[ENTRIES PROVIDED]
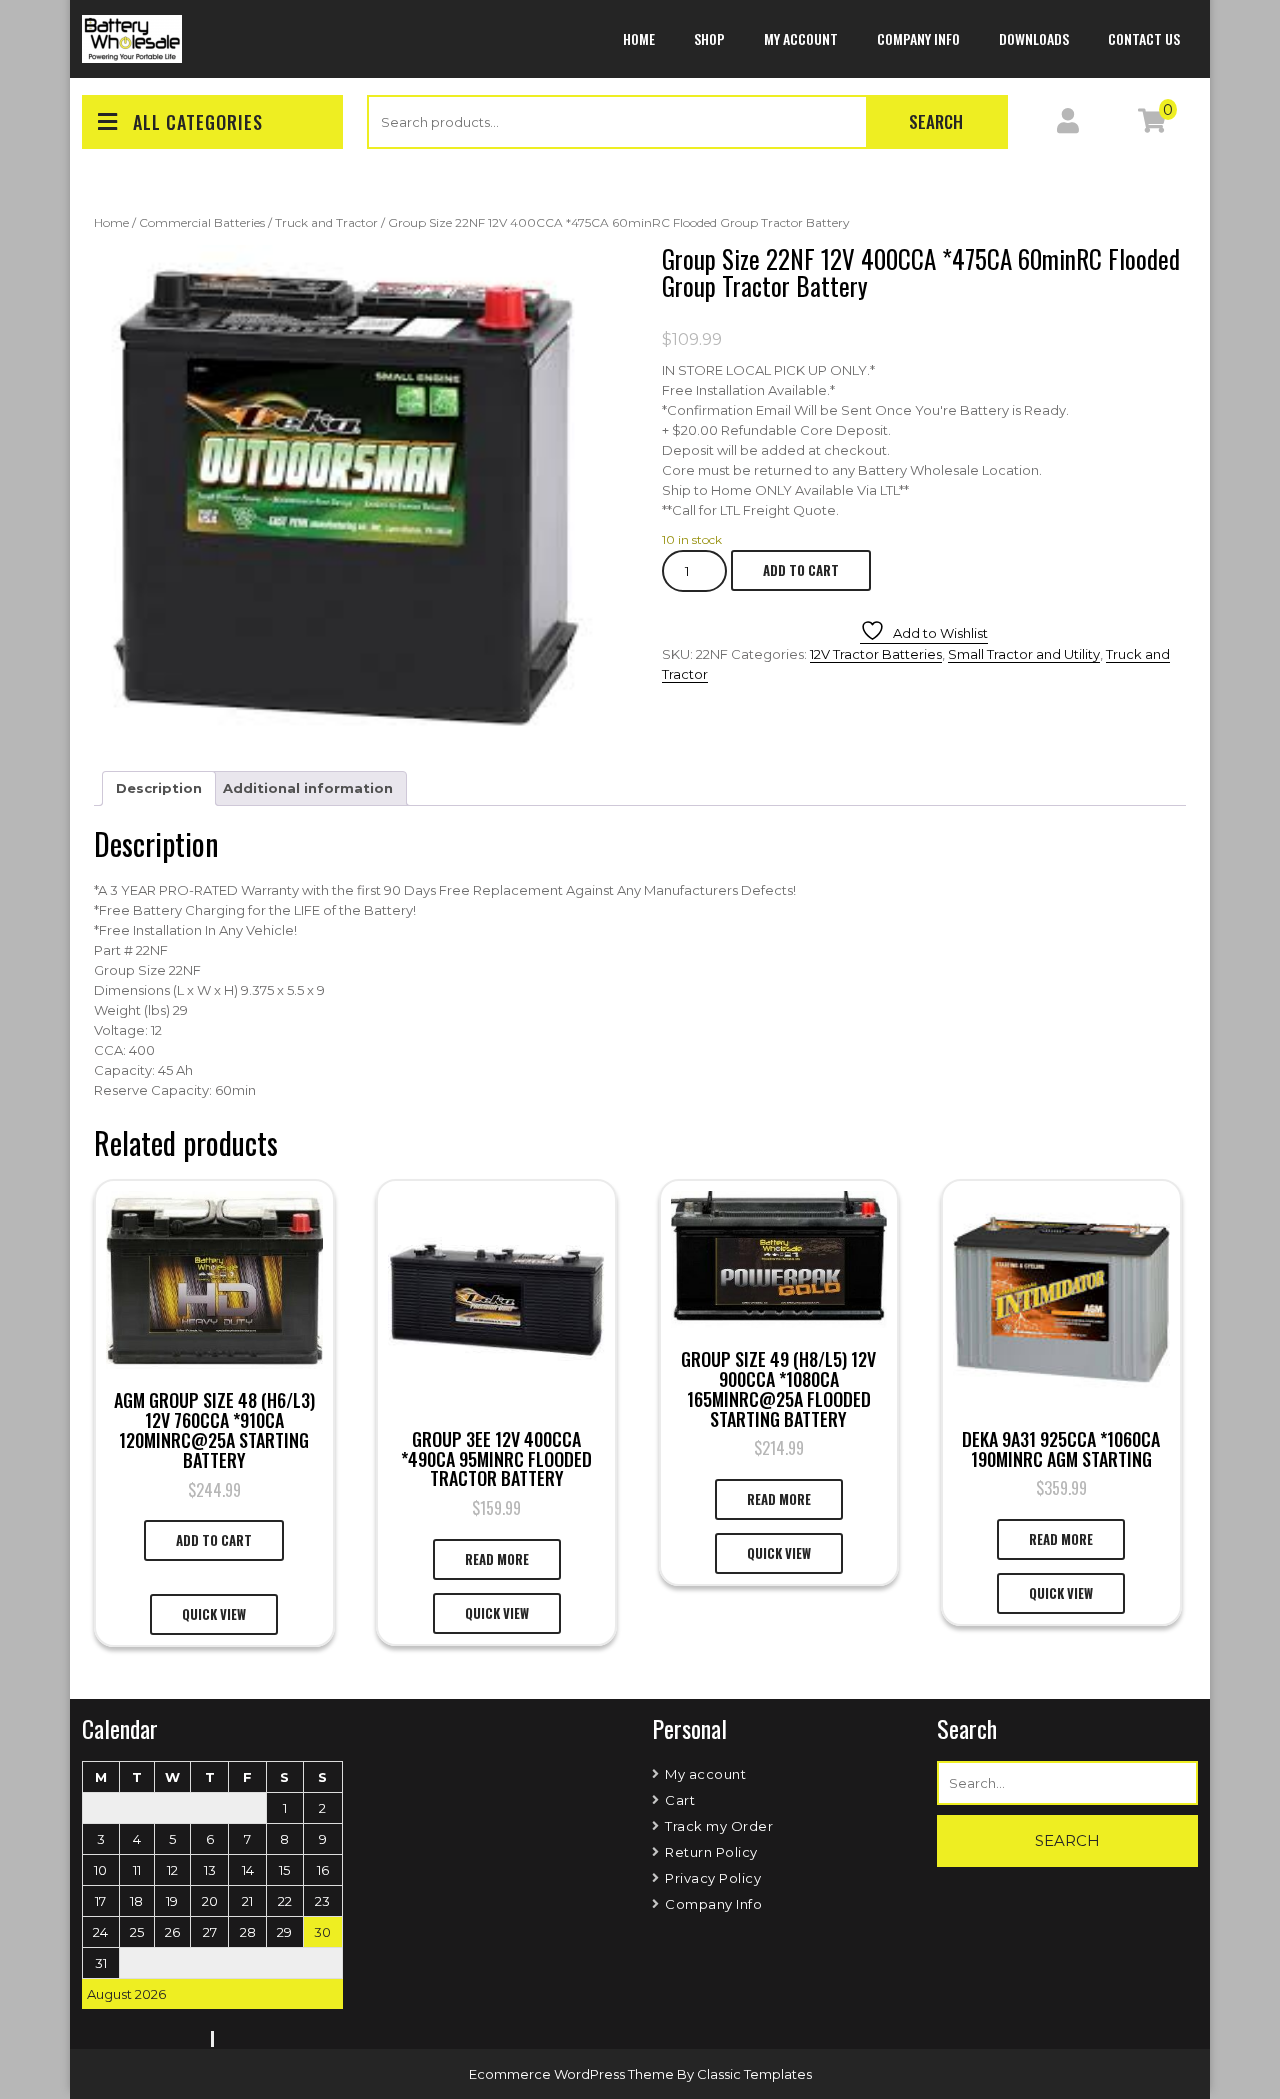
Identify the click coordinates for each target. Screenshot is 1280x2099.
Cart (680, 1800)
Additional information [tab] (308, 788)
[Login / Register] (1068, 125)
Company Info (918, 38)
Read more (497, 1559)
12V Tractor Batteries (876, 654)
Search (936, 121)
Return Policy (711, 1852)
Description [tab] (159, 788)
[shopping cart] (1152, 125)
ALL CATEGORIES (198, 122)
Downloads (1034, 38)
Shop (709, 38)
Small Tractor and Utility (1024, 654)
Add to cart (801, 570)
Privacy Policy (713, 1878)
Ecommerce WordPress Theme (573, 2074)
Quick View (214, 1614)
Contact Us (1144, 38)
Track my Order (719, 1826)
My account (801, 38)
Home (639, 38)
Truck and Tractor (326, 222)
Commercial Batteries (202, 222)
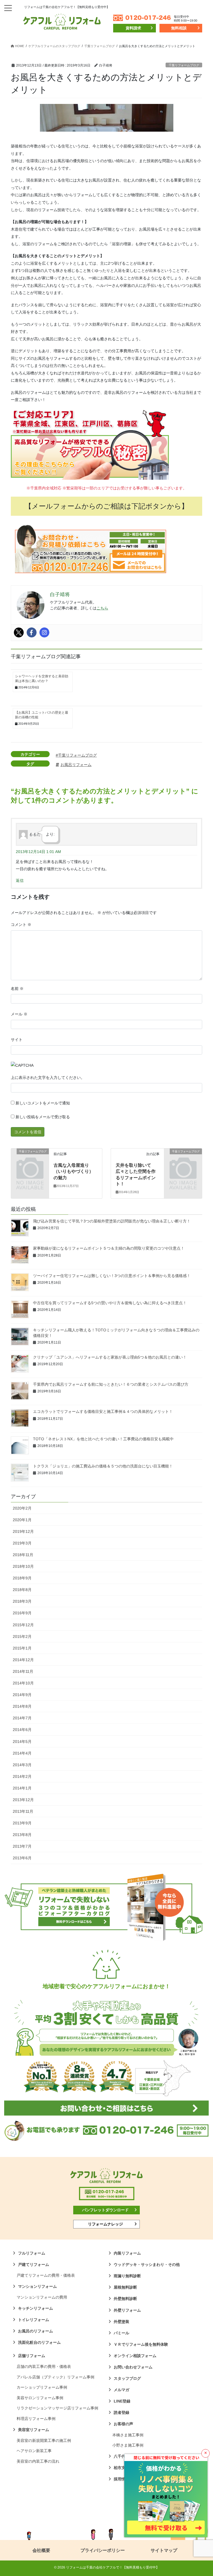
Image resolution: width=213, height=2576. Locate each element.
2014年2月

[EXERCISE REQUIREMENTS] Among the lines of the preceding data, which ones hold the word "Batteries"? List them.

[WORKED SOLUTION]
12V Tractor Batteries (876, 654)
Commercial Batteries (202, 222)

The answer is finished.